L’UNHCR e le agenzie umanitarie rafforzano le misure sanitarie
nei campi rifugiati del Kenya

L’UNHCR, l’Agenzia delle Nazioni Unite per i Rifugiati, le agenzie umanitarie e il Governo del Kenya stanno rafforzando le misure contro il COVID-19, dopo che il Governo stesso ha confermato che due persone sono risultate positive ai test nei campi rifugiati di Dadaab.

In linea con le direttive governative, i due hanno dovuto osservare un periodo di quarantena per poi essere trasferiti in centri di isolamento, una volta reso noto l’esito dei risultati.

L’unità di sorveglianza e risposta alle malattie del Ministero della salute ha avviato le attività di tracciamento dei contatti.

Le condizioni di affollamento dei campi rifugiati di Dadaab, nei quali i servizi medici sono già sotto pressione, sollevano seri motivi di preoccupazione per la vulnerabilità di oltre 217.000 rifugiati e 320.000 membri delle comunità di accoglienza che vivono negli insediamenti e nelle aree circostanti.

L’UNHCR, i partner e altre agenzie ONU da tempo supportano il piano di risposta nazionale diretto dal Governo volto ad attenuare i rischi e a prevenire l’ulteriore diffusione del virus nei campi rifugiati.

A Dadaab, le strutture sanitarie sono state potenziate con l’allestimento di centri di isolamento e quarantena che dispongono di 955 ulteriori posti letto. Altre 125 postazioni per lavarsi le mani sono state installate presso i punti di distribuzione alimenti, le scuole e i mercati. Agli ambulatori sono stati forniti 68 dispositivi di protezione individuale (DPI) per il personale impegnato in prima linea, 450 paia di guanti, 45.000 mascherine chirurgiche e quattro bombole di ossigeno.

Gruppi di lavoro di rifugiati hanno prodotto oltre 150.000 mascherine in tessuto che saranno pronte per la distribuzione nei prossimi giorni. Tutto il personale sanitario è stato formato in materia di prevenzione e risposta al COVID-19.

Attualmente, nei campi rifugiati di Dadaab sono impegnati 18 medici generici, 150 infermieri, 52 medici ospedalieri, 11 tecnici di laboratorio e 336 volontari comunitari.

Più di 200.000 rifugiati sono già stati raggiunti dalle campagne di sensibilizzazione all’igiene nel contesto della prevenzione del COVID-19 diffuse mediante radio locali, poster, volantini, messaggi WhatsApp, social media e siti web dedicati in somalo, oromo, dinka, swahili, nuer, francese e inglese.

L’UNHCR, il Programma alimentare mondiale (WFP) e i partner hanno fornito doppie razioni di alimenti e prodotti per l’igiene come sapone e taniche, per ridurre il rischio che si formino code e assembramenti di grandi dimensioni.

I rappresentanti delle comunità di rifugiati e gli operatori impegnati sul territorio sono stati adeguatamente formati e condividono regolarmente messaggi chiave con la popolazione rifugiata del campo.
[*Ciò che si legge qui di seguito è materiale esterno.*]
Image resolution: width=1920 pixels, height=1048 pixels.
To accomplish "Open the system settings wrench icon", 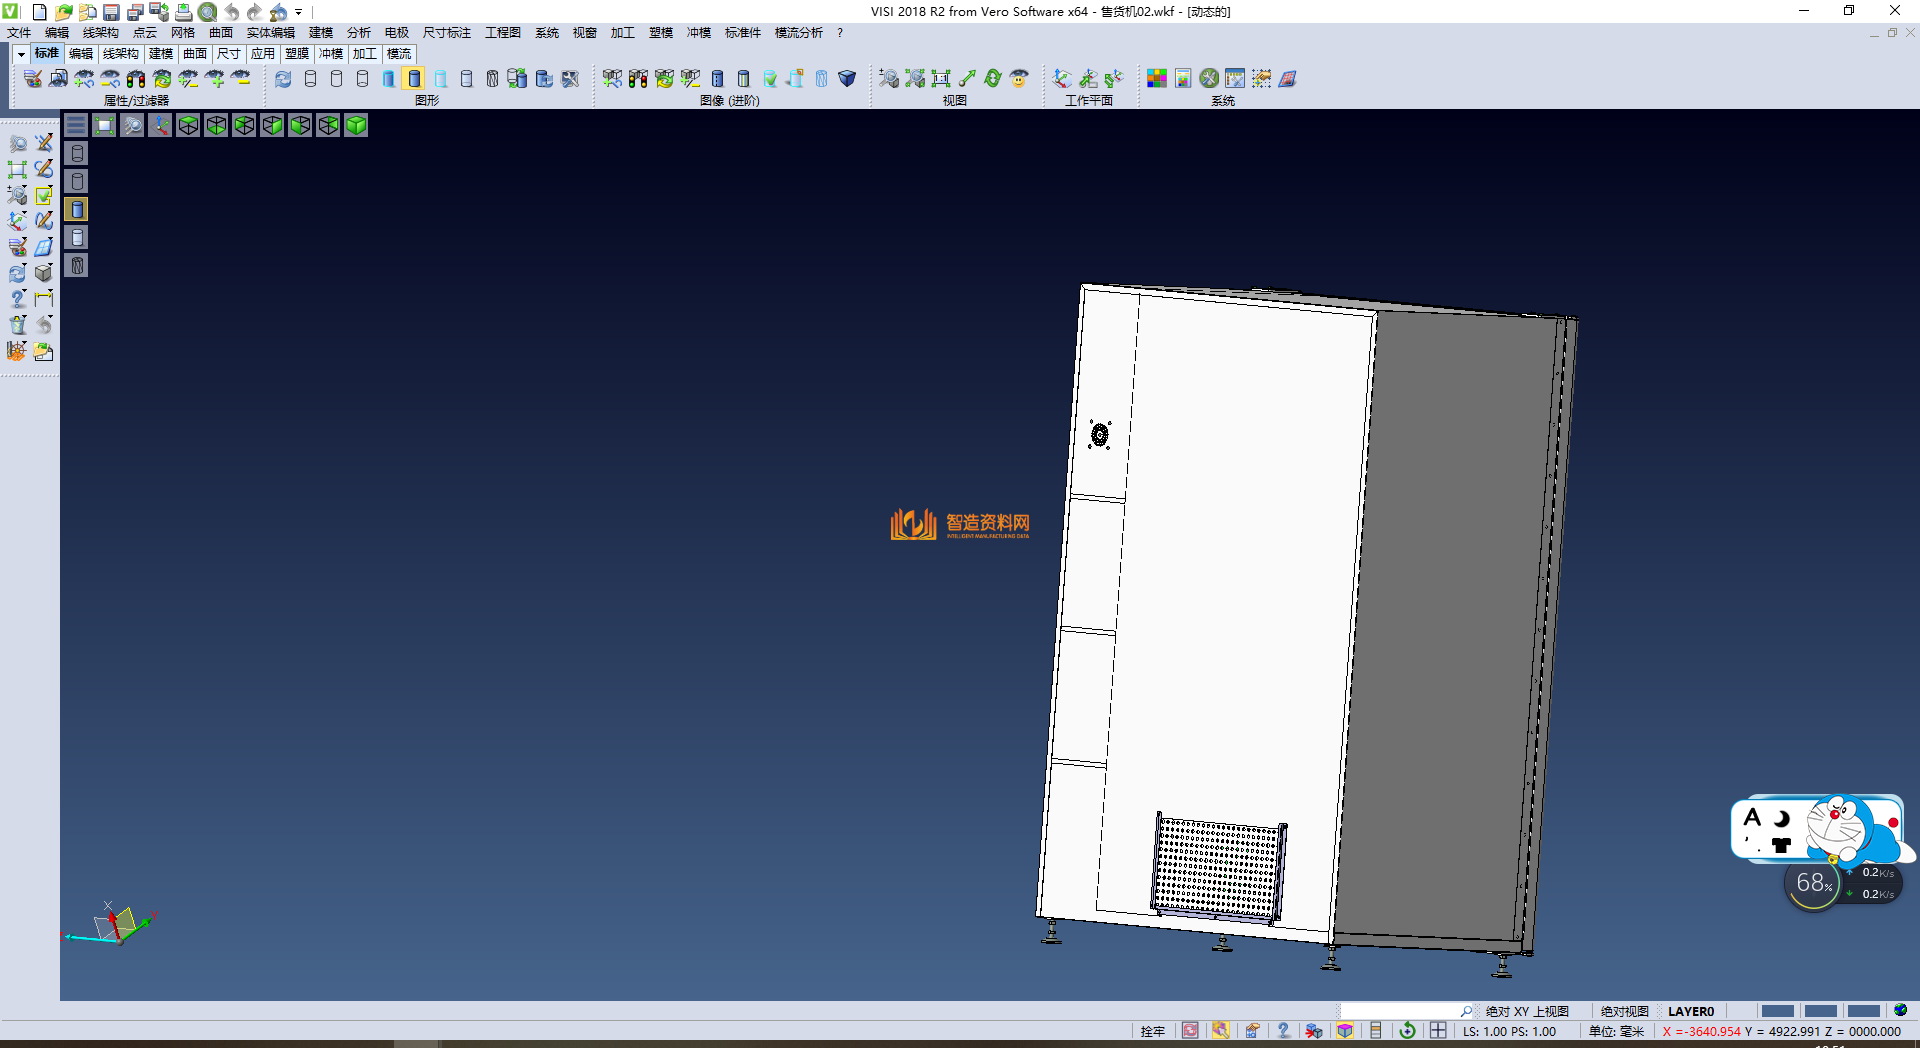I will click(x=1209, y=78).
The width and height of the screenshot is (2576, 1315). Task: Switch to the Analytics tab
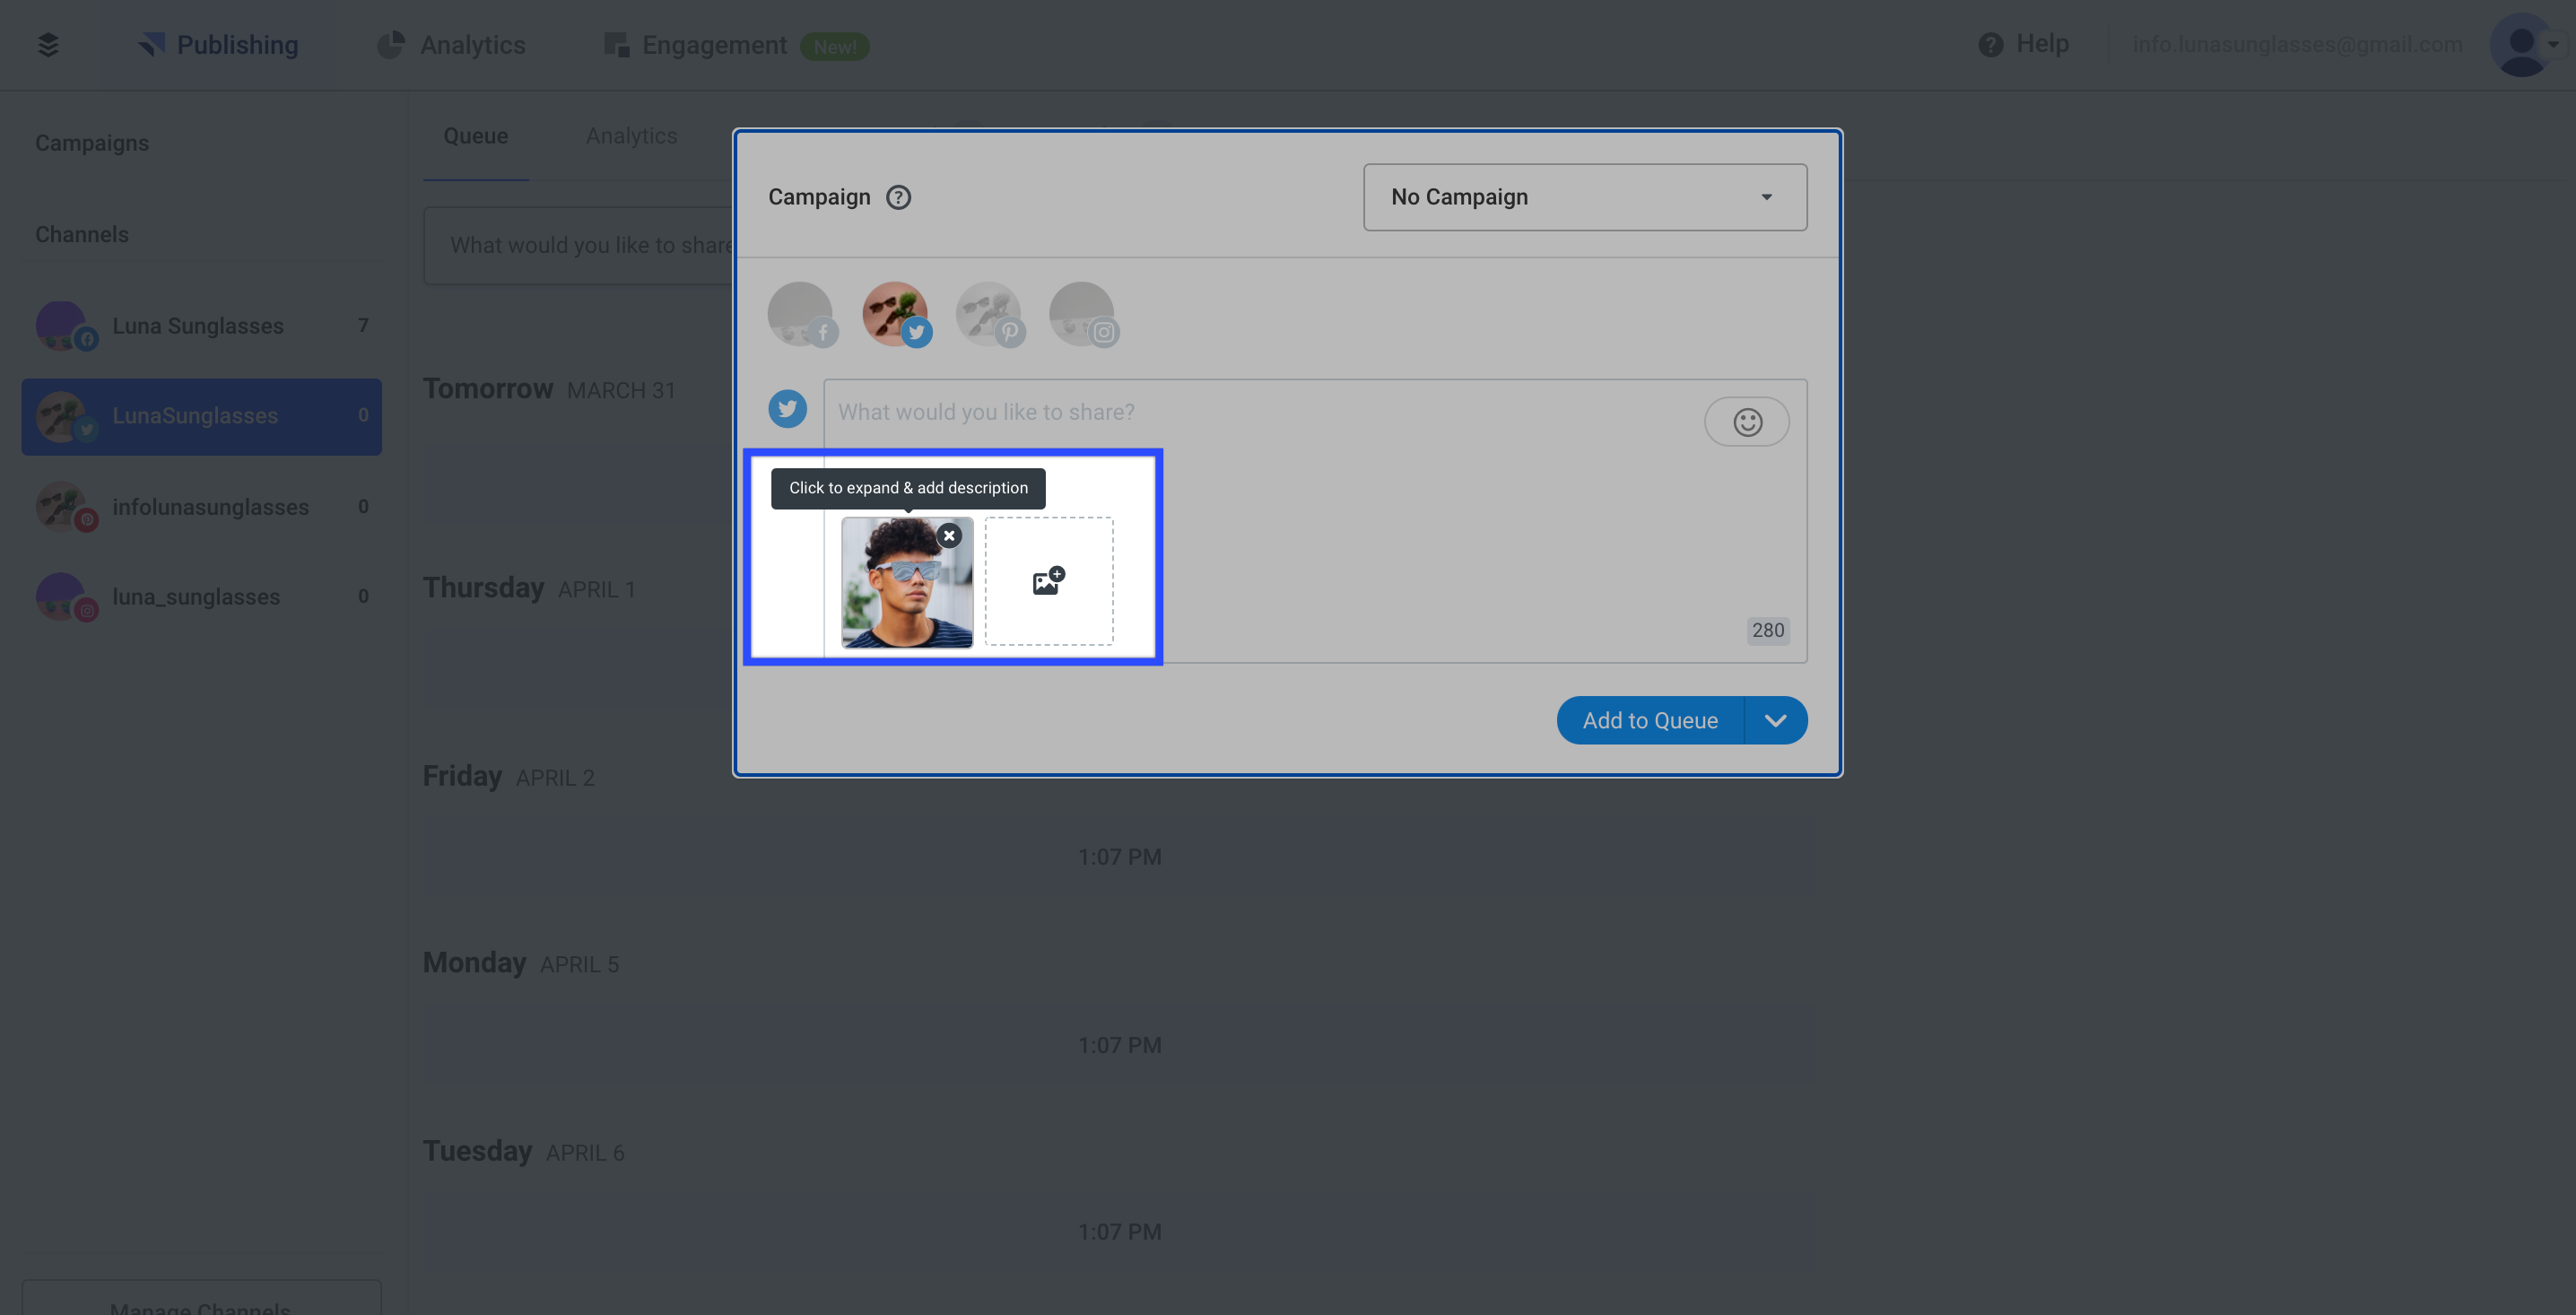click(632, 135)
L’UNHCR e i partner hanno inoltre promosso strutture di sostegno psicosociale e rafforzato i servizi di assistenza telefonica esistenti per assicurare che rifugiati e richiedenti asilo possano accedere alle informazioni e alle indicazioni relative alle forme di aiuto disponibili.

L’appello per finanziare il piano di risposta globale al COVID-19 dell’UNHCR finora ha raccolto il 31 per cento dei 745 milioni di dollari necessari per assistere i rifugiati colpiti dalle conseguenze della pandemia.

L’UNHCR rivolge un appello alla comunità internazionale affinché intensifichi il proprio contributo, assicurando, in tal modo, che rifugiati, richiedenti asilo e comunità di accoglienza vulnerabili presenti in Kenya abbiano accesso a cure e servizi sanitari adeguati.